Upstream Oil, Natural Gas Investments Rising, but Renewables Said Driving Growth

While investments in the global energy industry are expected to jump 8% from 2021 to 2022, investments in fossil fuels have not returned to pre-pandemic levels, according to the International Energy Agency (IEA).

Investments in upstream oil and natural gas activities are projected to rise 10% year/year in 2022, but are likely to fall short of the near-$500 billion investment level seen in 2019, the global energy watchdog said in its World Energy Investment 2022 report.

Among European and U.S. oil and gas companies, the IEA estimated that in 2022, the largest climb in upstream investments could be the result of a 30% increase in spending by the largest U.S. producers, including ExxonMobil, ConocoPhillips and Chevron Corp

However, cost inflation associated with the global supply chain disruptions, as well as Russia’s invasion of Ukraine, have “pushed upstream costs up by over 25% since 2020, largely due to the increased cost of input materials,” researchers said. 

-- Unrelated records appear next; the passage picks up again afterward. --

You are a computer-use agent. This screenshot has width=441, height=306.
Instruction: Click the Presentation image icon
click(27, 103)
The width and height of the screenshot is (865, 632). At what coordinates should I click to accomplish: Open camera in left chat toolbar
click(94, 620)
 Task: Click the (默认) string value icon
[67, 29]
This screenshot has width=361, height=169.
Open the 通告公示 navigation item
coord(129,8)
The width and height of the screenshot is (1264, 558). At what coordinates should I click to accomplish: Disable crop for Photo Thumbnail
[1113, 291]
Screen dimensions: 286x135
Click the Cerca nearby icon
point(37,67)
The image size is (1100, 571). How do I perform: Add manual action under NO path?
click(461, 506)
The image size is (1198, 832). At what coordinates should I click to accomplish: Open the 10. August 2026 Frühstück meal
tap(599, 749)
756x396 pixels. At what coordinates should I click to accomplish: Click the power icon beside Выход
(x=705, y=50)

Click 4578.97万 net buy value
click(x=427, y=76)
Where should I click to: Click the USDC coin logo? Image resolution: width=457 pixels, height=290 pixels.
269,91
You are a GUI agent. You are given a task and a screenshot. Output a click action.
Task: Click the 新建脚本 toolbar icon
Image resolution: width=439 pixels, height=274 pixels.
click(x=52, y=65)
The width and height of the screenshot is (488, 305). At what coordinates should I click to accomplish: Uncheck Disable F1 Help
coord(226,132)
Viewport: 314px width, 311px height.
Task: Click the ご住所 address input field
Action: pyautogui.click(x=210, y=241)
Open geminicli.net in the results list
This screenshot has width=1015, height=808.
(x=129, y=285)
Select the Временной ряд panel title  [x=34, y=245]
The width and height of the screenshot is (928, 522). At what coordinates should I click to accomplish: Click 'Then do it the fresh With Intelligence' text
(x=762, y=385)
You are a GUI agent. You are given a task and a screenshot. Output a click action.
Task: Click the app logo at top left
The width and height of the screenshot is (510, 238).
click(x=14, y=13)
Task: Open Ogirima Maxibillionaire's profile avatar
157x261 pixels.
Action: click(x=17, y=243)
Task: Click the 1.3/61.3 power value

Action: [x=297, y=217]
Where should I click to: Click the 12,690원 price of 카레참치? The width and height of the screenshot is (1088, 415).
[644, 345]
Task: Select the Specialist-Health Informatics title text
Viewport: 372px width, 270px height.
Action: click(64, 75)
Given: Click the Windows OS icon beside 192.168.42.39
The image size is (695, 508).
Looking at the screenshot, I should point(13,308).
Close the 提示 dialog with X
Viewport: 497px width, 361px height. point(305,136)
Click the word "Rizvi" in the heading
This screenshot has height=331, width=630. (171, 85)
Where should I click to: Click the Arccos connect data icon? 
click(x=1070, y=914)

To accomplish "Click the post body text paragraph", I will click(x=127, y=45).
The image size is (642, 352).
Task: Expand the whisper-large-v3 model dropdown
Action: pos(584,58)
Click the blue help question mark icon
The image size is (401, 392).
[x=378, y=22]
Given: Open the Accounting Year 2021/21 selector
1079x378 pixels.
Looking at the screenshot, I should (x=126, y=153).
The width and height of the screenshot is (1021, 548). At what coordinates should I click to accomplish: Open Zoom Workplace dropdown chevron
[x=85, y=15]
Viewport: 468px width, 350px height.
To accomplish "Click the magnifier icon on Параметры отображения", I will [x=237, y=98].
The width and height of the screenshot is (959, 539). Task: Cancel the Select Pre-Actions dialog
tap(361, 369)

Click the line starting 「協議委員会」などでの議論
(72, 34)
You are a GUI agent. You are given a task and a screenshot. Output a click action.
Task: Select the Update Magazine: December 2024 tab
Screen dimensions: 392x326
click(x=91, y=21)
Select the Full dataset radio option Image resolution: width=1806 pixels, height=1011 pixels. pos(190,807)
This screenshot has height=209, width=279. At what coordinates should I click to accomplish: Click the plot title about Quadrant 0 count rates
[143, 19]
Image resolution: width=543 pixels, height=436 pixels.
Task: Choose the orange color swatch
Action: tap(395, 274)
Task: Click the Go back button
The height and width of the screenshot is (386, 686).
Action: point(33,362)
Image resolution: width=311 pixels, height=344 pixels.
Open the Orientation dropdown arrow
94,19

Shortages in labor, cement, steel and critical minerals are playing a major role in the increasing rate of spending, according to the report. 

“In a situation where commodity prices are high and supplies are scarce, the focus of investment is squarely on projects that can deliver new volumes in a hurry,” researchers said. “Methane abatement and flaring reductions fall into this category.”

In 2021, about 130 commercial carbon capture projects in 20 countries were announced. Investments in carbon capture, utilization and sequestration (CCUS) also increased to $1.8 billion, with “significant amounts of private capital” beginning to stream toward “young companies with costly technologies to remove CO2 from the air and store or use it,” the IEA said. 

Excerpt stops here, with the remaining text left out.